Caramagna Piemonte is a comune (municipality) in the Province of Cuneo in the Italian region Piedmont, located about  south of Turin and about  northeast of Cuneo.

Caramagna Piemonte borders the following municipal lands: Carmagnola, Racconigi, and Sommariva del Bosco.

History
The name of Caramagna appears for the first time in 1026. The foundation of the Monastery of Santa Maria by the marquis of Turin Olderico greatly increased the power of the country, which extended its interests around the southern Piedmont and Liguria.

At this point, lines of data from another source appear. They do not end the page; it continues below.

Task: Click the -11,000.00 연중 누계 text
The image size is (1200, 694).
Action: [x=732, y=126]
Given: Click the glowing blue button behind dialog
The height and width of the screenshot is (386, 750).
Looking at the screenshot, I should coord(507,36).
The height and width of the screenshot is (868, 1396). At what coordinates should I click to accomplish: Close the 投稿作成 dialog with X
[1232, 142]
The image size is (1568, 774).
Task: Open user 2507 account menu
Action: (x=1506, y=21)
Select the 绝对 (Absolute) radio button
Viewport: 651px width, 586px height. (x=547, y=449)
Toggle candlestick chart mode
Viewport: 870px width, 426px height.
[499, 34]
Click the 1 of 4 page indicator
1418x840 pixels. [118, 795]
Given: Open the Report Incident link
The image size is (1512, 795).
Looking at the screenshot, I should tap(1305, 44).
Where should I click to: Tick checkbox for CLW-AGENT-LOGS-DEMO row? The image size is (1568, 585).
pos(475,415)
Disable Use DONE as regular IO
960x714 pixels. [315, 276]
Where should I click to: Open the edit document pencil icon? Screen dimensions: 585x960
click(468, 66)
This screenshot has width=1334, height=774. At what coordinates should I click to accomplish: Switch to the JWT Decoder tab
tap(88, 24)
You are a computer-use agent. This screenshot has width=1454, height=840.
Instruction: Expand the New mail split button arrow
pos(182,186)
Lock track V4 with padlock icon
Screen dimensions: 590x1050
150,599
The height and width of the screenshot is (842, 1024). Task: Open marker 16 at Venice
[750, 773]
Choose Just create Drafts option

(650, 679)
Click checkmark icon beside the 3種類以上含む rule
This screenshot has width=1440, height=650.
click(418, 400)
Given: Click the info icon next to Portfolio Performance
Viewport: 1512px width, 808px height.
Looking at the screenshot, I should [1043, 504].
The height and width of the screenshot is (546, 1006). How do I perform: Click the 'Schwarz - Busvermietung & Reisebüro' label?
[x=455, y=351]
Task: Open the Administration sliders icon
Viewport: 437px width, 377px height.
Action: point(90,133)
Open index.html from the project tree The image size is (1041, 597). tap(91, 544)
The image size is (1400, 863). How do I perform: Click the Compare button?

The monastery was entrusted to the care of the nuns of the Order of St. Benedict; the same order was later replaced by the equivalent male order and later by the  Girolamiti.

In 1250 Caramagna moved towards an organization of municipal type. In 1544 Caramagna was burned by the Spanish army. In 1690 an army of 15,000 French destroyed the town.

Main sights
 City Hall, the seat of the Municipality of Caramagna Piemonte
 Tower of the Old Council, used for exhibitions and events
 Church of "Assunzione di Maria Vergine" and the nearby Abbey 
 Church "Arciconfraternita di Santa Croce"
 The House of the "Beata Caterina"

Economy
The 18% of the population are farmers, cultivating fodder coming from meadows, fields produce mainly corn. These products provide a good meat production and a lot of milk; the factory "Fattorie Osella" works more than 100,000 kg daily producing cheeses.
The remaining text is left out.